I bought one of these last year with the intention of attaching the Raspberry Pi4 to the back and running LinuxCNC since there are user interfaces for touch screens.

However for my eyes a 10" screen for LinuxCNC is just too small. However, the idea of a Pi4 or 5 anchored to the back with a display that has touch buttons and information for say Home Assistant is likely where it will go.

Looking at the Digilent software, it's really designed for a PC screen. The idea of 'soft keys' like we have on our scopes (or my ELS) to have the buttons along the screen change what they do based on what is on the screen isn't there for the Digilent software. So finding an older $100 laptop that runs WIN-10 would work better than that touch screen I bought.
 
One of the HeathKit pre-built items I had and got rid of 29 years ago was their digital scope (A to D): required a WinDoz machine and Heath software (I used Parallels - this was before Boot Camp). Narrow bandwidth, but a neat idea considering it was the 80’s.
I had a 32 channel logic analyzer that used the 'PC Card' interface. It's shoved into a box somewhere because the only laptop I had with the PC Card interface died and the software for it was never upgraded to newer machines. What made it useful back then was I could write C code to analyze the data it captured every 8 nano-seconds. So now where you can buy a scope that does CAN bus protocol analysis I had to write my own.

Had the same issue with a parallel port EPROM and PAL programmer. One day it works. The next day the OS is updated and it no longer works.

Therefore although I'm impressed that the Digilent Discovery still works on my newest PC Tower I think we have to think hard about those kinds of systems. A 25 year old logic analyzer is just as good as a modern one if all you are doing is examining TTL based digital signals.
 
My high end scope can probe CAN bus, SPI and I2C messages and decode the analog wave forms into the digital messages.
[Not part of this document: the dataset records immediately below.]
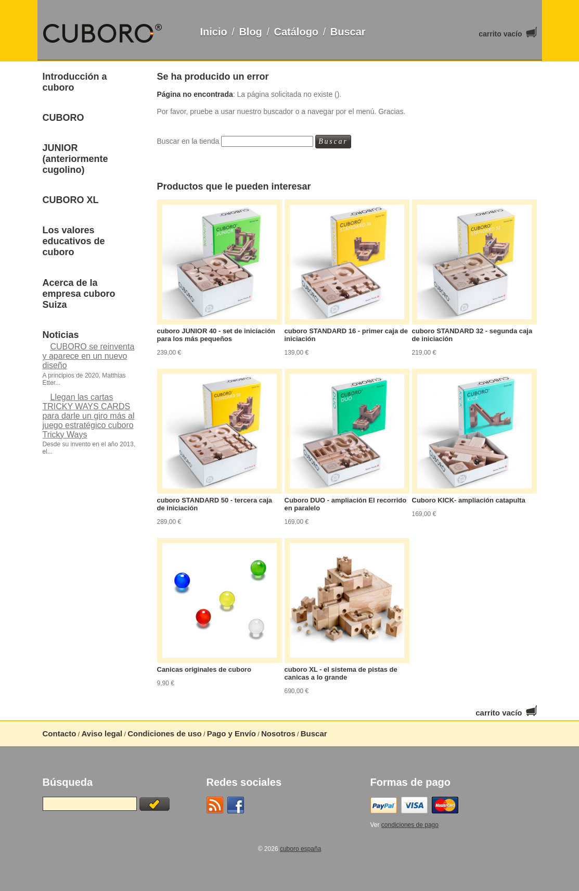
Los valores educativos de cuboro (74, 241)
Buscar (348, 31)
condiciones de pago (410, 825)
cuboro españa (300, 848)
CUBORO (63, 117)
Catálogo (296, 31)
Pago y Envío (231, 733)
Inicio (213, 31)
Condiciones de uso (164, 733)
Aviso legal (102, 733)
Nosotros (278, 733)
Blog (250, 31)
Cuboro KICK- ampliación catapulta (468, 500)
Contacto (59, 733)
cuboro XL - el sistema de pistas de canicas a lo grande (341, 673)
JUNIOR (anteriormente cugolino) (75, 159)
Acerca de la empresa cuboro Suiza (79, 294)
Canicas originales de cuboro (204, 669)
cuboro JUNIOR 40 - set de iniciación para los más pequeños (216, 335)
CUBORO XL (71, 200)
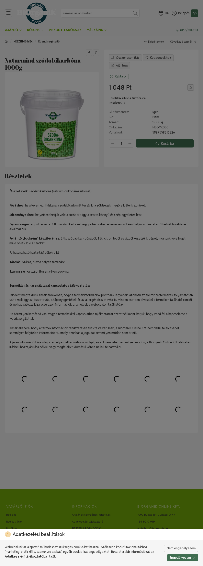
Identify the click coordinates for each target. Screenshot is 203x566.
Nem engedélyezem (181, 548)
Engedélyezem (183, 558)
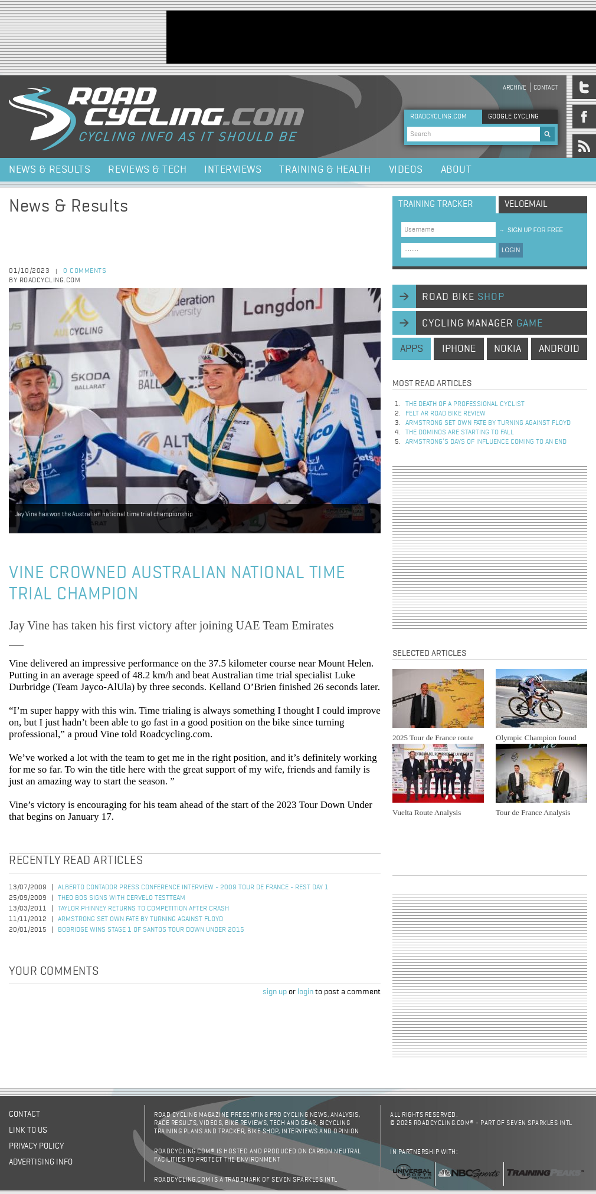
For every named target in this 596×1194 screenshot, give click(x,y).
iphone (459, 349)
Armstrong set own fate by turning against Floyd (140, 919)
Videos (406, 169)
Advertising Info (41, 1162)
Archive (514, 87)
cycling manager (482, 323)
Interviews (232, 169)
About (456, 169)
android (559, 349)
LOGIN (511, 250)
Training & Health (325, 169)
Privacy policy (36, 1146)
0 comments (84, 271)
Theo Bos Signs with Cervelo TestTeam (121, 898)
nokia (507, 349)
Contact (545, 87)
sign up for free (531, 230)
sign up (275, 992)
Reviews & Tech (147, 169)
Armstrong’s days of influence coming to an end (485, 442)
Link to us (28, 1130)
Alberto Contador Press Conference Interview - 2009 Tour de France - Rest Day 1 (193, 887)
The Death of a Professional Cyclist (465, 404)
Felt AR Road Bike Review (445, 413)
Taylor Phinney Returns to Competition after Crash (143, 908)
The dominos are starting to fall (459, 432)
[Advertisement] (489, 547)
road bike (463, 297)
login (305, 992)
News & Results (49, 169)
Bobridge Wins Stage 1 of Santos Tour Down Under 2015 (151, 930)
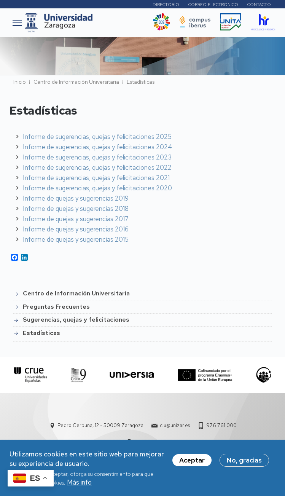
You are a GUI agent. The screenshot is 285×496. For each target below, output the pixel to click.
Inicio (19, 81)
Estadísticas (41, 333)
Can't justify it, but I'd love to have a relatively painless way to decode Canbus messages. In my last job before I retired a couple of years ago, I spend a dozen years working with Canbus - but since it was all our equipment we defined the messages, the most I had to do was translate the hex message to something that made human sense to present to the UI. (Did a lot of this on the BeagleBone Black.)

My current fantasy (waaay down the projects to do list) is the read the speed limit and vehicle speed reported by the vehicle's computer (it reads the speed limit signs and displays them), then present these values in real time on a rear facing display for tailgaters:

Car's computer says:
Speed limit is [XX]
My speed is [XX]
Sorry for driving so close in front of you!


Or perhaps something less diplomatic, if they persist.
 
Can't justify it, but I'd love to have a relatively painless way to decode Canbus messages. In my last job before I retired a couple of years ago, I spend a dozen years working with Canbus - but since it was all our equipment we defined the messages, the most I had to do was translate the hex message to something that made human sense to present to the UI. (Did a lot of this on the BeagleBone Black.)

My current fantasy (waaay down the projects to do list) is the read the speed limit and vehicle speed reported by the vehicle's computer (it reads the speed limit signs and displays them), then present these values in real time on a rear facing display for tailgaters:

Car's computer says:
Speed limit is [XX]
My speed is [XX]
Sorry for driving so close in front of you!


Or perhaps something less diplomatic, if they persist.
I have some Arduino code and I bought a shield for an Arduino from Sparkfun. Also made up a patch cable that brought the CAR CAN bus out to a standard CANopen DB-9 format.
1722310135480.webp


I've been working with CAN for more than 30 years and have some of the original 82S200's. Tested the prototype Microchip SPI CAN chip and found two bugs in it. They gave me 100 production devices for that. Used those in my CANRF project. So much fun. Sometimes it didn't really feel like I was working.